February 6, 2026

Shots fired, derivatives required

Dark Alley Mathematics

Solve-it-or-else math tale sparks jokes, panic, and 'why so hard' energy

TLDR: A tongue‑in‑cheek alleyway math challenge uses heavy calculus to tackle a simple-sounding geometry question. Commenters split between wanting a slick shortcut and roasting the grind, with one fan admitting a bungled “method acting” fix—proof that the real action is in the peanut gallery.

A math blog drops a noir short: you’re in a dark alley; a hooded figure demands you solve a geometry riddle—what are the odds that the circle through three random points stays inside the big circle?
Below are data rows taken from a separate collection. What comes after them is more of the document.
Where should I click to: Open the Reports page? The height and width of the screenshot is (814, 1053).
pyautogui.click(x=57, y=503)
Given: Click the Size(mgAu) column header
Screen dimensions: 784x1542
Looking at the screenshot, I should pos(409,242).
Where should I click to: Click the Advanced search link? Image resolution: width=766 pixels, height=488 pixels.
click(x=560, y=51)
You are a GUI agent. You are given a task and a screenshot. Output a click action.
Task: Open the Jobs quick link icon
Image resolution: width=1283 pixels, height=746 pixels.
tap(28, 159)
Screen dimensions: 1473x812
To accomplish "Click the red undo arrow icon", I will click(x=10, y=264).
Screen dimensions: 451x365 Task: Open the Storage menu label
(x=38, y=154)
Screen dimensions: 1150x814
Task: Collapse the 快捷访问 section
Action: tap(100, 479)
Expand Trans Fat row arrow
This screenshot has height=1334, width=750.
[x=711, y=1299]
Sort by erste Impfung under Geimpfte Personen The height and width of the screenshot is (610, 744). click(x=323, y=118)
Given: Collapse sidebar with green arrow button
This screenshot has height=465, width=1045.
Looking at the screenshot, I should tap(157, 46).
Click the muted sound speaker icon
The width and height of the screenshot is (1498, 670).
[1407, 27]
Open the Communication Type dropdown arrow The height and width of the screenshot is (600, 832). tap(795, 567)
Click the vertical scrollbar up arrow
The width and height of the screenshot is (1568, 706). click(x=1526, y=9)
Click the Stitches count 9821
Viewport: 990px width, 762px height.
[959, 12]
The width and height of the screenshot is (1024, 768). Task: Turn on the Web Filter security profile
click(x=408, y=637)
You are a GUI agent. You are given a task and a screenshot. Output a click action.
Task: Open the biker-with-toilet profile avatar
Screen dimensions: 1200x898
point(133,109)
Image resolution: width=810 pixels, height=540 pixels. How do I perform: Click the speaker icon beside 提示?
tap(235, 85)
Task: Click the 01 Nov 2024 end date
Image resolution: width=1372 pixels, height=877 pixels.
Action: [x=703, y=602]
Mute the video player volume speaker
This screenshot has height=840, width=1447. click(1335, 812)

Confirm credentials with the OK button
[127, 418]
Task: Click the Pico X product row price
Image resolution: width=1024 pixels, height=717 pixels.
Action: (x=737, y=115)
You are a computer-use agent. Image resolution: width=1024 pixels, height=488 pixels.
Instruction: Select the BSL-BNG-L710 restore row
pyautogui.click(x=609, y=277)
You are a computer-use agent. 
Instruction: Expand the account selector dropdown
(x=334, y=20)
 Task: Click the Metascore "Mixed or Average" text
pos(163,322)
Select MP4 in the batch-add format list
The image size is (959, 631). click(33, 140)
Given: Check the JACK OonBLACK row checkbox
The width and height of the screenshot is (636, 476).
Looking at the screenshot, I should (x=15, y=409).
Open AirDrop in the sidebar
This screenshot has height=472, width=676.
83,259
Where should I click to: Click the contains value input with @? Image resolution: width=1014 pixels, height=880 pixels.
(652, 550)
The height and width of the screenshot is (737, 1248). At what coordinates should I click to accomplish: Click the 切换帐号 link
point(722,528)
Instead of a neat shortcut, the author goes full calculus, wrestling a huge “Jacobian” (a change-of-variables matrix) and a monster determinant. The comments? Equal parts panic and punchlines. derelicta wonders who could actually survive this pop quiz; fancyswimtime dreams of a world with more whimsy and danger; layman51 admits they expected Street-Fighting Mathematics vibes (quick heuristics), not a textbook grind.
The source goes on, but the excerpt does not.